■ WORKING DATA:
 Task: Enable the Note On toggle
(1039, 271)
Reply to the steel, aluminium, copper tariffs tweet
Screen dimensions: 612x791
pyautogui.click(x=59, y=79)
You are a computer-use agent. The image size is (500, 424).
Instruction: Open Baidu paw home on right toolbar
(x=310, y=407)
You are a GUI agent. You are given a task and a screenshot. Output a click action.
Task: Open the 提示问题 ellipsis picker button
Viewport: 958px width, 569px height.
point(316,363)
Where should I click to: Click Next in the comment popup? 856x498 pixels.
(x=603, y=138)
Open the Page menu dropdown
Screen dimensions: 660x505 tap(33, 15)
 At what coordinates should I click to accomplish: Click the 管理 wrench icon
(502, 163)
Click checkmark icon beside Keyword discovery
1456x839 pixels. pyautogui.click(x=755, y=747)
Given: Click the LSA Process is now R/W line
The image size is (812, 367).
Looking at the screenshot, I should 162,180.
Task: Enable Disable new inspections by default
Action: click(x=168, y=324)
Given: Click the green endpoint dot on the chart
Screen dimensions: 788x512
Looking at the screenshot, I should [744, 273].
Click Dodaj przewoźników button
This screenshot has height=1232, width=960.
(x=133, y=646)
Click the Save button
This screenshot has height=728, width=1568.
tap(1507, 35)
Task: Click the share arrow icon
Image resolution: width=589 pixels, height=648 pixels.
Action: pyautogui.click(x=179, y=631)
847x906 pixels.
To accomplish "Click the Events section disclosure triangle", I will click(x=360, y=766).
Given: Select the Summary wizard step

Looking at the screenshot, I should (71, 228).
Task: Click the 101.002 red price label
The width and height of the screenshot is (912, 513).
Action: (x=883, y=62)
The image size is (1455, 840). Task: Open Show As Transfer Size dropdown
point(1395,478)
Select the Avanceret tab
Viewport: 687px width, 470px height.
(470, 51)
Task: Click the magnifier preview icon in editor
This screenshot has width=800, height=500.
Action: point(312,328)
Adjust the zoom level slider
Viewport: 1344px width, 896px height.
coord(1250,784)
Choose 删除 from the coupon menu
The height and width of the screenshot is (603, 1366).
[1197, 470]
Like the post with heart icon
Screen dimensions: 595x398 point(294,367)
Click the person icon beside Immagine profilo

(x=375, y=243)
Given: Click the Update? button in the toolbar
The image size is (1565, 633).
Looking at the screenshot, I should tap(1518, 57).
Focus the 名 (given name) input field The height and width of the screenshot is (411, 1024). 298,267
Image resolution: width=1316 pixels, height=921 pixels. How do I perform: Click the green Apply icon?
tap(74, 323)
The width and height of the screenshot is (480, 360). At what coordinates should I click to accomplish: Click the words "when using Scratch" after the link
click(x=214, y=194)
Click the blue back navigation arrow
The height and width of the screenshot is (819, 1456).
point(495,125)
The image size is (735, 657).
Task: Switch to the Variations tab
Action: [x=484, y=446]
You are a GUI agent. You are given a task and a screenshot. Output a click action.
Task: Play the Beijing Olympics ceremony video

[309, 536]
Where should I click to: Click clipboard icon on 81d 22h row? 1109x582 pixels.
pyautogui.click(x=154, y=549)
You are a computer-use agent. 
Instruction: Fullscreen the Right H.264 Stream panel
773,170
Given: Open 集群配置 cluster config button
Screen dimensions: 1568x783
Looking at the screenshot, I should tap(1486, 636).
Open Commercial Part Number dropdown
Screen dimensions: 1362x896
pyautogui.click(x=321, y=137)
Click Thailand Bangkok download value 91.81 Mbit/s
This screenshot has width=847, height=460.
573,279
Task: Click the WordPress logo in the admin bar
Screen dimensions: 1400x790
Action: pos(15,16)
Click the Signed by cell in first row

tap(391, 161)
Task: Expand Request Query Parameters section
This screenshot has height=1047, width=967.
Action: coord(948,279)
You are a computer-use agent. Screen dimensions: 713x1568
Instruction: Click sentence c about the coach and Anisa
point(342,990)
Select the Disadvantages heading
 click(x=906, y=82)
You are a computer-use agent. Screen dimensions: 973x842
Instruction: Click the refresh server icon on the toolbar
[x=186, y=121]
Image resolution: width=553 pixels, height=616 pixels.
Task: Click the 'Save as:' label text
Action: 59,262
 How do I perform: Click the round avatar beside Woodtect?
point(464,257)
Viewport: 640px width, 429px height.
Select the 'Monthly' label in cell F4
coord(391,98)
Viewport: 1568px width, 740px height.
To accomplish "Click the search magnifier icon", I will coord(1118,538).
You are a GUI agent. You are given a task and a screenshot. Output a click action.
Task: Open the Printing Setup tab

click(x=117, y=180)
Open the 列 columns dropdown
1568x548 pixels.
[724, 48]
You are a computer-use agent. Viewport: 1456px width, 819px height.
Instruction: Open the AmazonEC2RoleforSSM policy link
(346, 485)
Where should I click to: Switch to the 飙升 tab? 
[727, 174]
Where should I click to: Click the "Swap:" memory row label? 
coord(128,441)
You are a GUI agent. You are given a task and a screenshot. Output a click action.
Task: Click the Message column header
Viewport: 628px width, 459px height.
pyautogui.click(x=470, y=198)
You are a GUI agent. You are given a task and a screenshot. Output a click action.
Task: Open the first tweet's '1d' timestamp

■ WORK TO BE COMPLETED: Copy out every one of the records above word for word, keeping each line as it stands.

■ EXERCISE OUTPUT:
 Task: Enable the Note On toggle
(1039, 271)
Reply to the steel, aluminium, copper tariffs tweet
Screen dimensions: 612x791
pyautogui.click(x=59, y=79)
You are a computer-use agent. The image size is (500, 424).
Instruction: Open Baidu paw home on right toolbar
(x=310, y=407)
You are a GUI agent. You are given a task and a screenshot. Output a click action.
Task: Open the 提示问题 ellipsis picker button
Viewport: 958px width, 569px height.
point(316,363)
Where should I click to: Click Next in the comment popup? 856x498 pixels.
(x=603, y=138)
Open the Page menu dropdown
Screen dimensions: 660x505 tap(33, 15)
 At what coordinates should I click to accomplish: Click the 管理 wrench icon
(502, 163)
Click checkmark icon beside Keyword discovery
1456x839 pixels. pyautogui.click(x=755, y=747)
Given: Click the LSA Process is now R/W line
The image size is (812, 367).
Looking at the screenshot, I should 162,180.
Task: Enable Disable new inspections by default
Action: click(x=168, y=324)
Given: Click the green endpoint dot on the chart
Screen dimensions: 788x512
Looking at the screenshot, I should [744, 273].
Click Dodaj przewoźników button
This screenshot has height=1232, width=960.
(x=133, y=646)
Click the Save button
This screenshot has height=728, width=1568.
tap(1507, 35)
Task: Click the share arrow icon
Image resolution: width=589 pixels, height=648 pixels.
Action: pyautogui.click(x=179, y=631)
847x906 pixels.
To accomplish "Click the Events section disclosure triangle", I will click(x=360, y=766).
Given: Select the Summary wizard step

Looking at the screenshot, I should (71, 228).
Task: Click the 101.002 red price label
The width and height of the screenshot is (912, 513).
Action: (x=883, y=62)
The image size is (1455, 840). Task: Open Show As Transfer Size dropdown
point(1395,478)
Select the Avanceret tab
Viewport: 687px width, 470px height.
(470, 51)
Task: Click the magnifier preview icon in editor
This screenshot has width=800, height=500.
Action: point(312,328)
Adjust the zoom level slider
Viewport: 1344px width, 896px height.
coord(1250,784)
Choose 删除 from the coupon menu
The height and width of the screenshot is (603, 1366).
[1197, 470]
Like the post with heart icon
Screen dimensions: 595x398 point(294,367)
Click the person icon beside Immagine profilo

(x=375, y=243)
Given: Click the Update? button in the toolbar
The image size is (1565, 633).
Looking at the screenshot, I should tap(1518, 57).
Focus the 名 (given name) input field The height and width of the screenshot is (411, 1024). 298,267
Image resolution: width=1316 pixels, height=921 pixels. How do I perform: Click the green Apply icon?
tap(74, 323)
The width and height of the screenshot is (480, 360). At what coordinates should I click to accomplish: Click the words "when using Scratch" after the link
click(x=214, y=194)
Click the blue back navigation arrow
The height and width of the screenshot is (819, 1456).
point(495,125)
The image size is (735, 657).
Task: Switch to the Variations tab
Action: [x=484, y=446]
You are a GUI agent. You are given a task and a screenshot. Output a click action.
Task: Play the Beijing Olympics ceremony video

[309, 536]
Where should I click to: Click clipboard icon on 81d 22h row? 1109x582 pixels.
pyautogui.click(x=154, y=549)
You are a computer-use agent. 
Instruction: Fullscreen the Right H.264 Stream panel
773,170
Given: Open 集群配置 cluster config button
Screen dimensions: 1568x783
Looking at the screenshot, I should tap(1486, 636).
Open Commercial Part Number dropdown
Screen dimensions: 1362x896
pyautogui.click(x=321, y=137)
Click Thailand Bangkok download value 91.81 Mbit/s
This screenshot has width=847, height=460.
573,279
Task: Click the WordPress logo in the admin bar
Screen dimensions: 1400x790
Action: pos(15,16)
Click the Signed by cell in first row

tap(391, 161)
Task: Expand Request Query Parameters section
This screenshot has height=1047, width=967.
Action: coord(948,279)
You are a computer-use agent. Screen dimensions: 713x1568
Instruction: Click sentence c about the coach and Anisa
point(342,990)
Select the Disadvantages heading
 click(x=906, y=82)
You are a computer-use agent. Screen dimensions: 973x842
Instruction: Click the refresh server icon on the toolbar
[x=186, y=121]
Image resolution: width=553 pixels, height=616 pixels.
Task: Click the 'Save as:' label text
Action: 59,262
 How do I perform: Click the round avatar beside Woodtect?
point(464,257)
Viewport: 640px width, 429px height.
Select the 'Monthly' label in cell F4
coord(391,98)
Viewport: 1568px width, 740px height.
To accomplish "Click the search magnifier icon", I will coord(1118,538).
You are a GUI agent. You are given a task and a screenshot. Output a click action.
Task: Open the Printing Setup tab

click(x=117, y=180)
Open the 列 columns dropdown
1568x548 pixels.
[724, 48]
You are a computer-use agent. Viewport: 1456px width, 819px height.
Instruction: Open the AmazonEC2RoleforSSM policy link
(346, 485)
Where should I click to: Switch to the 飙升 tab? 
[727, 174]
Where should I click to: Click the "Swap:" memory row label? 
coord(128,441)
You are a GUI agent. You are given a task and a screenshot. Output a click action.
Task: Click the Message column header
Viewport: 628px width, 459px height.
pyautogui.click(x=470, y=198)
You are a GUI agent. You are given a task and a screenshot. Output a click action.
Task: Open the first tweet's '1d' timestamp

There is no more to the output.